- TASK OBJECTIVE: In the piece about the college life drawing class, what did each student have to say at the start of class?

In college, where I majored in fine art, I had a painting professor who taught me a lot about light and shadow and the relationship of color, value, shape and texture, much of which comes flooding to mind to this day whenever I approach a blank canvas. My brain being comprised mostly of Velcro, some of his other lessons also stuck, which is why I often think of the word "penis" before I start a new painting.
Early in the semester of Introduction to Life Drawing, our professor was appalled by a recurring problem whenever we worked from live nude models. When the model was female, all was well, but when a male posed for us, most of the students drew a sketchy, blurry mess where the genitalia should have been. Sensing a puritanical strain coursing throughout the classroom, Professor Kaupelis decided we must overcome our collective shyness over a simple body part, and thus instituted the following practice at the start of class: Each of us had to stand up and say our name followed by "penis." Two girls dropped the class immediately, but the rest of us became quite comfortable with the word; nevertheless, this practice continued for the entire semester. Several of the more precocious students embraced the subject wholeheartedly and devoted entire paintings to the organ in question, realistically depicting it down to the last pubic hair. I was not one of those, but I applauded their boldness.

- EXTRACTED INFORMATION:
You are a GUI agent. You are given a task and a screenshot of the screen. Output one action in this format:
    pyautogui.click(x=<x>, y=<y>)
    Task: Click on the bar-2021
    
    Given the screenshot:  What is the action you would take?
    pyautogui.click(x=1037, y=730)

- SOLUTION TO THE PROBLEM: Their name followed by the word "penis."